Data from: Spider venom potency exhibits phylogenetic prey-specificity but does not trade-off with body size or silk use in prey capture
Data files
May 07, 2025 version files 402.96 KB
-
README.md
11.96 KB
-
S1_main_dataset_25.csv
336.95 KB
-
S2_body_mass_length_dataset.csv
54.05 KB
Abstract
Spiders employ a diverse range of predator traits including potent venoms, complex silk hunting strategies and mechanical strength coupled with larger body sizes to capture prey. This trait diversity, along with the quantifiable nature of venom potency, makes spiders an excellent group to study evolutionary trade-offs. Yet, comparative approaches have been historically confounded by the use of atypical prey models to measure venom potency. Here, we account for such confounding issues by incorporating the phylogenetic similarity between a spider's diet and the species used to measure its venom potency. Using a phylogenetic comparative analysis of 75 spider species to test how diet, silk use in prey capture and body size drive venom yield and potency (LD50), we show that spider venoms are generally more potent against models more closely related to their natural prey, reflecting prey-specific patterns. We find that venom yield scales sublinearly with size, reflecting the 0.75 allometric scaling predicted by metabolic theory, suggesting venom is metabolically expensive in spiders. Our approach demonstrates how contemporary comparative approaches can be applied to historic venom potency measures to test fundamental evolutionary patterns in predator traits.

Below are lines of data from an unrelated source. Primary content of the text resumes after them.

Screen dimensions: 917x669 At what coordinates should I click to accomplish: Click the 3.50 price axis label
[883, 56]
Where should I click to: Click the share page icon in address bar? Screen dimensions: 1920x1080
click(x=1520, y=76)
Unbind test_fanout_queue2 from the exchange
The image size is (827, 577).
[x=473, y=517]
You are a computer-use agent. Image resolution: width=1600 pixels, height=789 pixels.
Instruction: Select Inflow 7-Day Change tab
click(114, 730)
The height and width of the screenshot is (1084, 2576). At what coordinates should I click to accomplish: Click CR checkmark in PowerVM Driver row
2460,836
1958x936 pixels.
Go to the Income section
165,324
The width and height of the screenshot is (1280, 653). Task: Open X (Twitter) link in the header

Dataset DOI: 10.5061/dryad.76hdr7t4j
Description of the data and file structure
The following abbreviations are used to refer to supplementary files:
S1 = Main dataset.
S2 = Spider body length and body mass dataset for calculating Mass = Length*2.6.
S3 = R studio script to reproduce both main and supplementary models.
S4 = R studio script and files to reproduce phylogenetic tree (adapted from Wolff et al., 2022).
S5 = Main and Supplementary model outputs (results).
S6 = Detailed Methodology and Data Descriptions
Files and variables
The following describes how the supplementary files are to be used in relation to this study:
There are two dataset files, Dataset S1 (main) and Dataset S2 (Supplementary).
Dataset S1 is to be used in conjunction with S3 R Studio script to reproduce the models and results for the tables and plots in the main manuscript. Dataset S1 is also to be used in conjunction with S4 R Studio script to reproduce the phylogenetic tree, along with other files (base phylogeny adapted from Wolff et al 2022) in the S4 folder.
Dataset S2 is to be used in conjunction with S3 R Studio script to reproduce supplementary model S1, the results of which were used to convert the mean spider length (mm) data found in dataset S1 to body mass (g) via the power law Mass = Length*2.6. See main manuscript or S6 file for more details.
File: S1_main_dataset_25.csv
Dataset S1 contains all the data for the main analyses including:
venom potency data (median lethal dose or LD50).
total spider body length (mm).
silk use in prey capture, broken down into two categories: “yes” or “no” and “silk primary”.
venom yield (milligram of lyophilized (dried) venom per spider or mg dried/spider).
LD50 model species injected and associated data (injection method and LD50 model mass (g)).
DLD50Diet [EVO_DIST], the mean phylogenetic distance between the LD50 model species and natural prey species, measured in hundreds of millions of years (Hundreds of Mya) and is weighted by the proportion of each prey item in the diet.
The associated references for the data collected.
Detailed column name descriptions for Dataset S1 can be found below. Also note, any blanks found in the S1 dataset are represented by "null".
Variables for dataset S1
- species = Spider species scientific name (genus + species).
- taxa = Spider family.
- reported_sp._name = Spider species name as reported from source.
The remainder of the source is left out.